Chimneys: The Forgotten Draught Source

An open chimney flue acts like a permanent extractor fan, constantly drawing warm air out of your home and pulling cold air in at ground level to replace it. Even a fireplace with a closed damper loses significant heat through the flue.

Options for unused chimneys

  • Chimney balloon (draught excluder): An inflatable balloon that sits in the flue above the fireplace opening, blocking airflow. Chimney Balloon brand products are available for £20–£35 from Amazon or specialist suppliers. They're removable and reusable — critical if you ever want to light the fire again. They come in various sizes; measure your flue cross-section before ordering. Must be labelled clearly so nobody lights the fire with it in place.
  • Chimney sheep: A wool fleece pad on a flexible plate that wedges into the flue. Available from chimneysheep.com for around £30. Excellent performance, slightly more sustainable option.
  • Permanent sealing: If the chimney is genuinely never going to be used, a builder can cap it from the top and fit a ventilation cowl (to prevent damp), then seal the fireplace opening with board and plaster. Requires a small vent in the fireback to allow the stack to breathe. Permanent and effective, but commits you to never reopening the fireplace.

Loft Hatch: The Overlooked Gap

The loft hatch is a cold air portal that most people ignore. Even a 3–4mm gap around a standard loft hatch creates a significant draught because of the temperature differential — warm air below, very cold air above in the loft space.

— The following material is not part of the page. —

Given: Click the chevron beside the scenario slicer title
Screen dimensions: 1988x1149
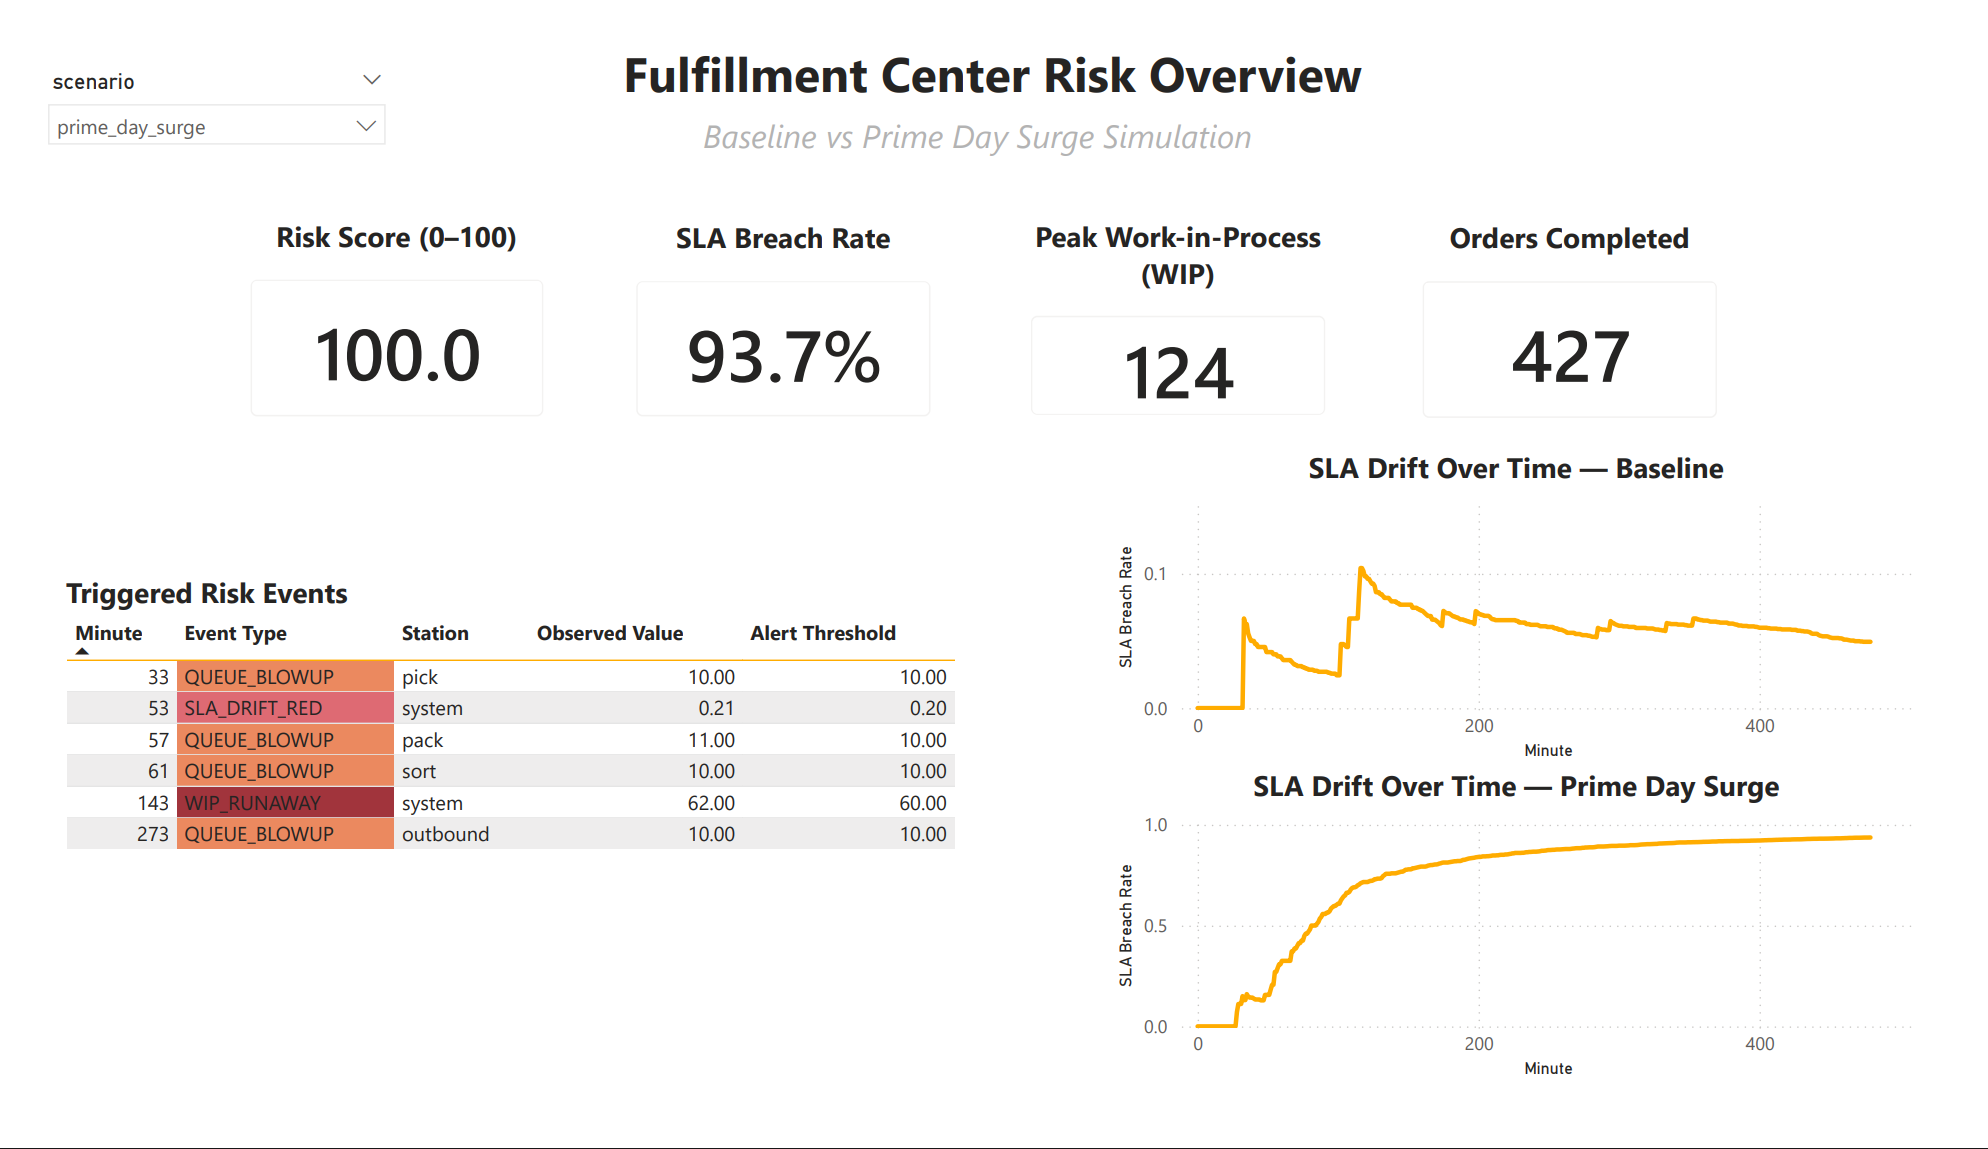Looking at the screenshot, I should pyautogui.click(x=372, y=80).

Fit self-adhesive foam draught strip around the hatch frame rebate, exactly as you would for a door. Add a hook-and-eye latch or compression catch to pull the hatch tight against the seal. The whole job takes 20 minutes and costs under £5. Also check that the top of the loft hatch board is insulated — 100mm of rigid insulation board on the room-side of the hatch (facing up into the loft) makes a significant difference.

Pipework, Cable and Service Entry Points

Every pipe and cable that penetrates an external wall or floor creates a potential draught path. Gas pipes, water pipes, electric cables and phone lines all need to be sealed around their entry points. Use a flexible silicone sealant — EverBuild or Geocel make good general-purpose silicone sealants available at Screwfix for around £5–£8 per tube. For larger gaps around pipes, Gyproc EasiFill 60 or expanding foam (Teapo or Soudal) can fill the void before silicone is applied over the top.

Summary and Prioritisation

If you're working through a whole-house draught-proofing project, prioritise in this order for maximum impact:

  1. External doors (threshold seals and frame seals) — highest impact per pound spent
  2. Chimneys and fireplaces (fit balloon or sheep if unused)
  3. Sash windows (if present — often a major source in Victorian homes)
  4. Suspended timber floors (gaps between boards and around skirting)
  5. Casement and fixed windows (frame seals and gap filling)
  6. Loft hatch (quick win, low cost)
  7. Pipework entry points (systematic sweep around all penetrations)

Budget for a full draught-proofing project in a three-bedroom semi: £100–£250 in materials, done over two weekends. Annual savings of £60–£120 on a typical gas-heated home. With energy prices where they are, that's a simple financial calculation — and a noticeably more comfortable home through the winter months.